Au Royaume-Uni, un enseignant recruté sur dossier et non sur concours avec certification peut enseigner jusqu’à quatre langues différentes sans diplôme certifié et avec l’obligation d’accomplir des tâches subalternes pour 40 à 48 heures de travail par semaine et un salaire deux à trois fois supérieur à celui des Français parfois. Certes, ce modèle serait totalement impensable chez nous, mais n’est-il pas possible de reconsidérer objectivement la bivalence ? En fait, la question de la bivalence bute sur les problèmes de formation et d’enfermement disciplinaire à l’université, puisque la bivalence serait naturelle, si les enseignants n’étaient pas condamnés à une spécialisation disciplinaire précoce. Où est donc l’autocritique des enseignants ? Quand cesseront-ils de se laisser envahir par des idéologies, sous prétexte qu’ils seraient directement sur le terrain et sauraient mieux que tout le monde ce qui est bon ? Pourquoi les modèles étrangers ne seraient-ils pas des sources d’enseignements pour envisager des évolutions qui profiteraient à tous et permettraient de revaloriser un métier ingrat ? Pourquoi seraient-ils incapables d’interagir avec d’autres enseignements, ce qui pourrait aussi rendre les apprentissages plus dynamiques, plus ouverts et peut-être plus pragmatiques ?

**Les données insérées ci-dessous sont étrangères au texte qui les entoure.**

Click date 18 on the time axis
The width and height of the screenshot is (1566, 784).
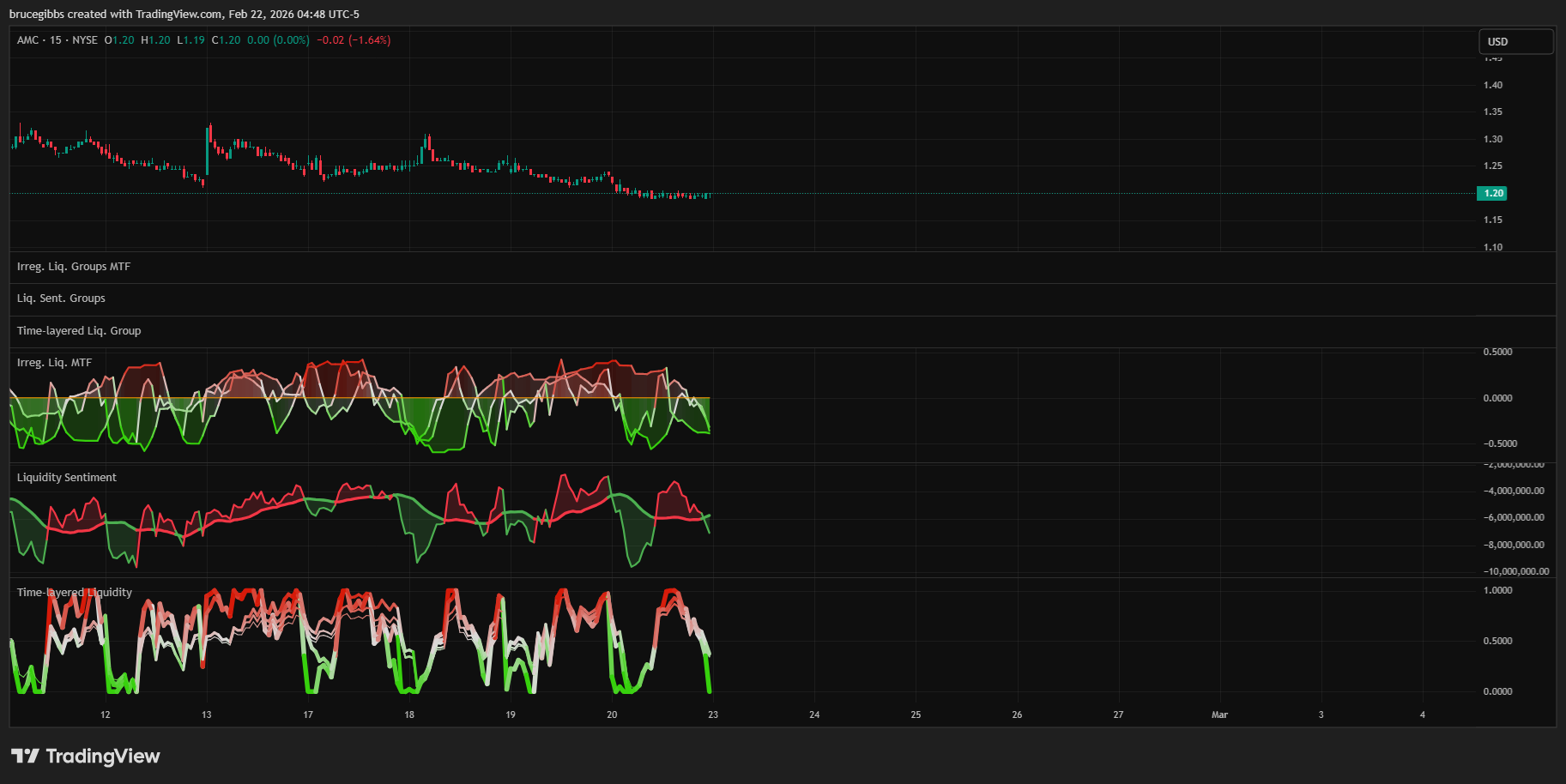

A l’heure où certains comme Luc Ferry ou Claude Allègre évoquent l’idée de restaurer une année propeudetique à l’université pour assurer une formation globale de qualité qui permette de mieux réfléchir aux disciplines vers lesquelles les étudiants ont envie de s’orienter en connaissance de cause, il importe de s’interroger sur les méthodes de formation des professeurs, avant même qu’ils choisissent le professorat par vocation ou plus souvent aujourd’hui par défaut - faute de débouchés dans leurs disciplines. Personnellement, je plaide pour une bivalence de tous les professeurs à moyen terme grâce à une réforme des enseignements universitaires et des concours, puisqu’il est déjà imposé dans les faits aux professeurs des disciplines mentionnées ci-dessus des apprentissages "naturels", qui ne choquent pas. Personne, me semble-t-il, n’a eu l’idée saugrenue d’obliger un professeur d’anglais à enseigner les mathématiques, si son cursus était littéraire. Pourquoi les professeurs se sentent-ils si souvent oppressés ? De plus, la bivalence est jusqu’à maintenant fondée sur le volontariat, à cause des limites des préparations des concours et des cursus de la plupart des enseignants qui malgré des compétences en tant qu’étudiants ont souvent dû se limiter dans leurs choix disciplinaires pour avoir la possibilité de préparer les concours qu’ils visaient. Il n’est donc pas possible après le DEUG dans la plupart des universités (en dehors de celles qui proposent des doubles cursus) d’étudier par exemple l’histoire sans faire de la géographie, si l’on prétend au professorat, alors qu’on pourrait très bien proposer une 3e mineure en langue ou dans une discipline connexe, qui assurerait des bases solides voire un bilinguisme. Pourquoi d’ailleurs parler de mineure et de majeure ? Y aurait-il toujours une prééminence d’une matière noble sur une matière secondaire qui serait réduite quasiment au rang d’option, avec tout le mépris que l’on peut ressentir souvent entre des discplines rivales et toujours associées, comme l’histoire et la géographie ?

La bivalence existe et si polémique il y a, c’est surtout du fait d’une trop forte prégnance du politique et de l’idéologique dans les raisonnements des enseignants, surtout quand ils sont syndiqués. Il est dommage qu’ils n’acceptent même pas d’ouvrir l’idée d’une bivalence souple, capable de s’inscrire dans une plus large autonomie des enseignements, un peu comme on y aspire avec la réforme de l’université.